Personalità della Bregaglia
Varlin
(Willy Guggenheim, *16 marzo 1900 a Zurigo, †30 ottobre 1977 a Bondo)
Figlio di un litografo (litografia = processo di stampa litografica), Willy Guggenheim nasce a Zurigo nel marzo del 1900. Dodici anni dopo, il padre muore e la famiglia si trasferisce a San Gallo. Come il padre, il giovane Willy inizia un apprendistato da litografo. Tuttavia, dalla sua autobiografia emerge chiaramente che non si appassionò mai a questa professione. Descrive le pietre che servono come lastre da stampa come “pietre di Senefelder color pergamena che sembrano fredde come cadaveri”. Interrompe l’apprendistato e frequenta una scuola di arti e mestieri a Berlino con l’obiettivo di diventare un artista.
A vent’anni si trasferisce a Parigi, dove cerca di affermarsi come artista indipendente per undici anni. Poiché il rinomato mercante d’arte Zborowski non riteneva che avesse alcuna possibilità di successo con il nome “Guggenheim”, adottò lo pseudonimo di Varlin. Sconvolto dalla perdita del patrimonio della madre, Varlin giunge in seguito alla rassegnata consapevolezza che “l’arte non porta pane, bisogna guadagnarsi qualcosa”. Inizia a realizzare disegni umoristici per vari giornali. Egli stesso dice di questi disegni che “non è tanto importante che siano belli piuttosto che siano osceni”.

Un’opera di spicco è il dipinto monumentale “La gente del mio villaggio”, realizzato nel 1975/76, in cui ritrae gli abitanti di Bondo.
Le citazioni della sua autobiografia provengono da: https://www.varlin.ch/Varlin-%C3%BCber-Varlin/
All’età di 35 anni si trasferisce a Zurigo con la sorella e la madre, dove rimane fino al trasferimento in Bregaglia negli anni Sessanta. Le citazioni autobiografiche di Varlin sui suoi primi anni a Zurigo non lasciano indifferenti: “L’arte, quando non si ha nulla, deve accontentarsi dei piaceri più primitivi, per esempio: far scivolare una saponetta dalla vasca da bagno e riprenderla, spelare una cervelat, dare lo zucchero a un cavallo di Welti-Furrer”. Si guadagna da vivere, insieme alla sorella e alla madre, vendendo occasionalmente quadri e caricature.
I suoi primi successi si concretizzano solo negli anni Cinquanta.
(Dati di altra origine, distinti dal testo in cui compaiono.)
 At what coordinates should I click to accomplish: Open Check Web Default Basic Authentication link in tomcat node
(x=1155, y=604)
Nel 1960 rappresentò la Svizzera alla Biennale di Venezia e poco dopo la Kunsthaus di Zurigo espose le sue opere. Sempre più spesso gli vengono commissionati ritratti di grandi nomi della scena letteraria: Max Frisch, Friederich Dürrenmatt, Ernst Schröder e altri entrano nel suo atelier.
Nel 1963 Varlin sposa Franca Giovanoli di Bondo. In seguito vive con Franca nel suo paese natale, in Bregaglia, dove tre anni dopo nasce la figlia Patrizia. Solo un anno dopo riceve il Premio d’arte della città di Zurigo. Grazie a una rete di contatti, l’artista diventa sempre più conosciuto anche in Italia. La sua nuova situazione di vita in un remoto villaggio di montagna, la sua piccola famiglia e il giardinaggio danno nuovo impulso alla sua arte. Lui stesso dice: “Una casa in campagna. Una tata, ovviamente un bambino, una lavatrice, il Premio d’arte di Zurigo, una lavastoviglie, mia moglie con un elegante cappotto rosso, una Fiat, unghie e piega dei pantaloni sempre pulite”. Come dice la mia cara sorella gemella Erna: “Ora sei proprio un borghesotto, non torni più indietro”.
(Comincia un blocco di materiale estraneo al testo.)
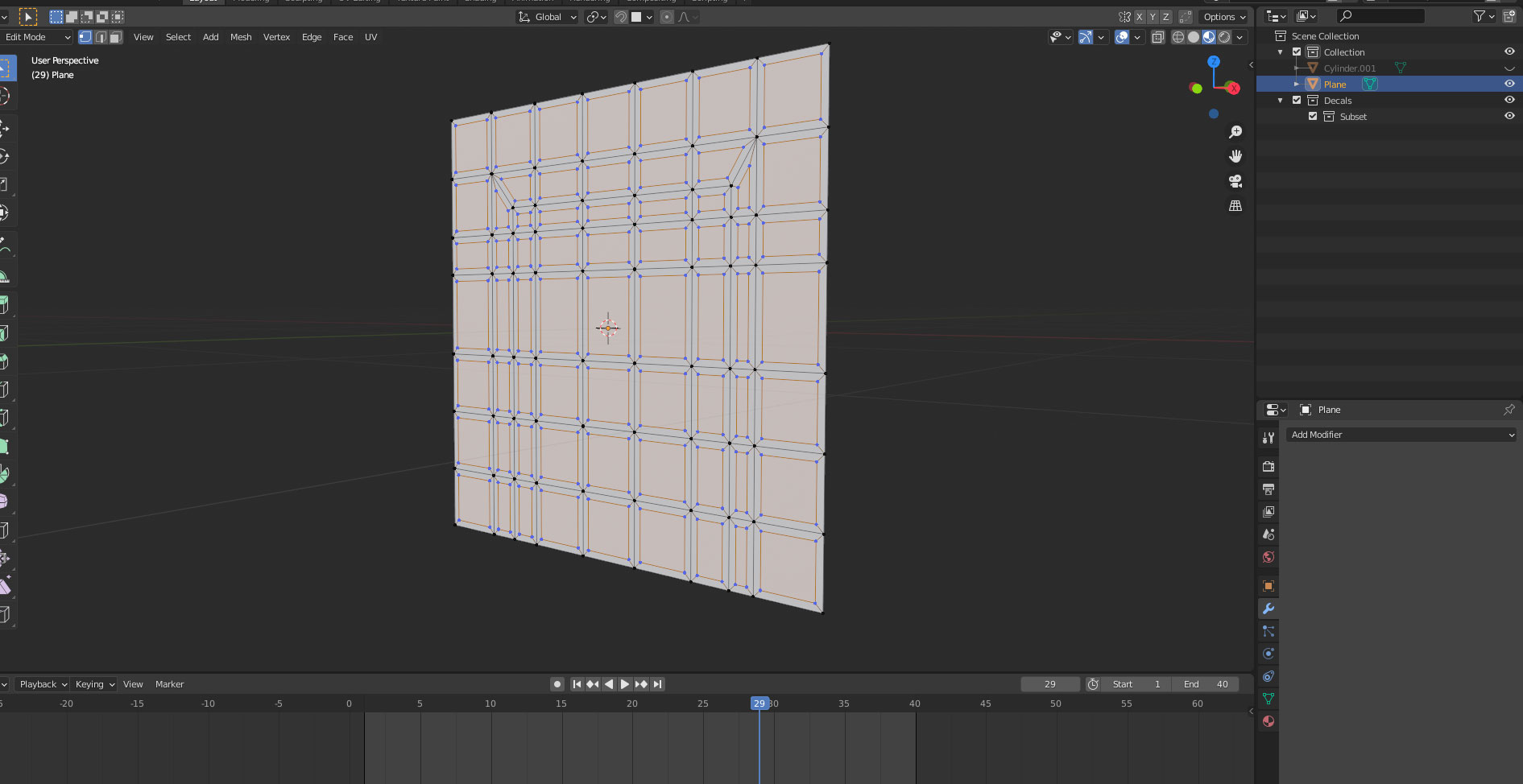This screenshot has width=1523, height=784.
Task: Hide the Cylinder.001 object in the outliner
Action: click(1509, 68)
Fino alla sua morte ha lavorato su enormi tele a Bondo creando dipinti su scala gigantesca. I suoi ultimi lavori, realizzati a Bondo e notevoli per qualità e quantità, sono considerati l’apice della sua opera. Nel 1977, dopo una lunga malattia, Varlin muore a Bondo, dove riposano le sue spoglie mortali.
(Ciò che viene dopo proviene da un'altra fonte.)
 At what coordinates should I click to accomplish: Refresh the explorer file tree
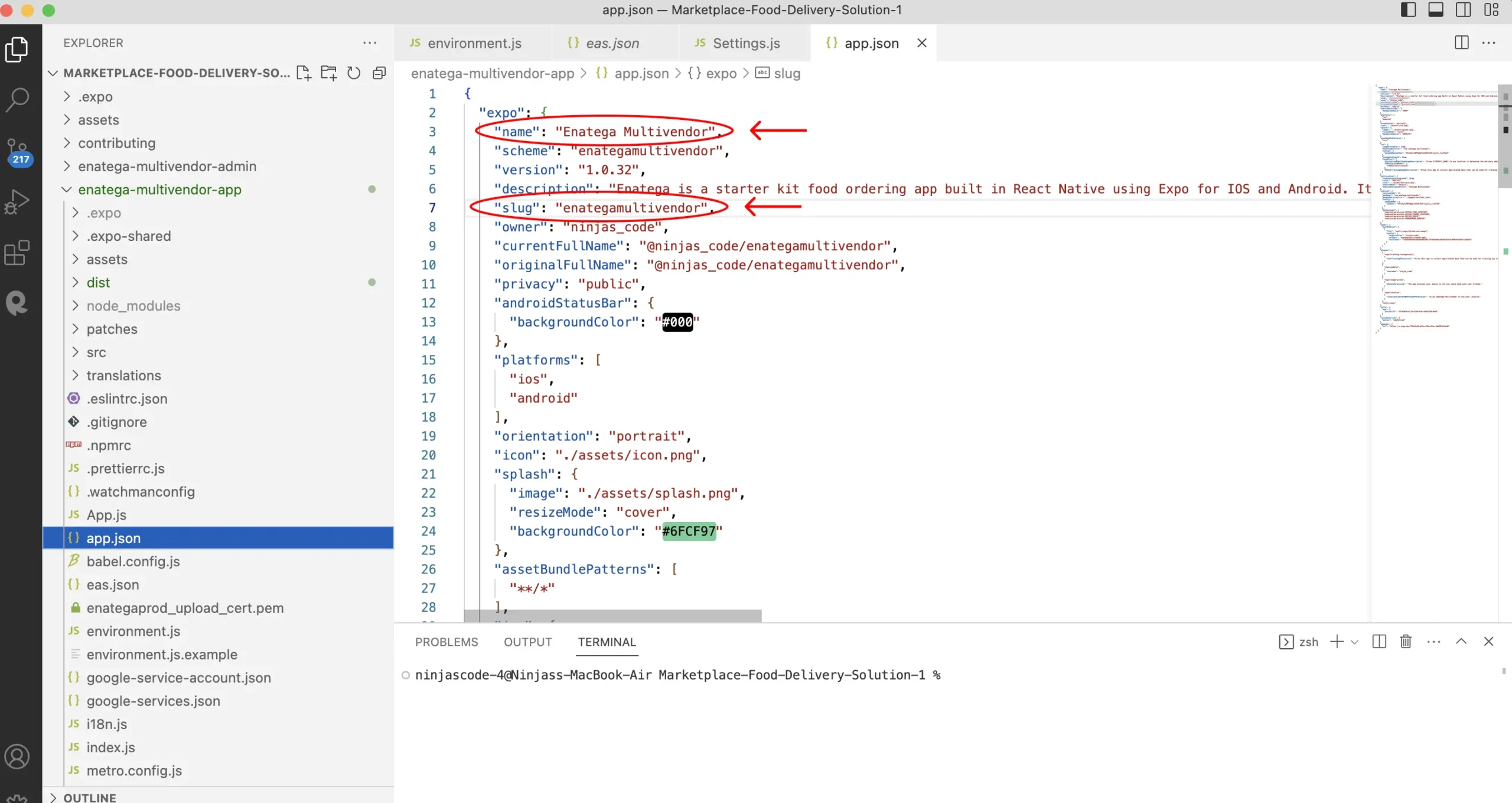[354, 73]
Per molto tempo Varlin è stato considerato un caso particolare della pittura svizzera del XX secolo. Le sue opere espressive con prospettive sfocate hanno uno stile idiosincratico come lo era il personaggio di Varlin. A lungo sono state considerate opere difficili da comprendere e classificare; non potendo essere classificate in nessuno dei principali movimenti artistici. Solo anni dopo la sua morte è stato riconosciuto il contributo significativo di Varlin alla pittura svizzera ed europea. Era in grado di catturare sentimenti, vita quotidiana, stati d’animo e aspettative in un modo che nessun altro era in grado di fare.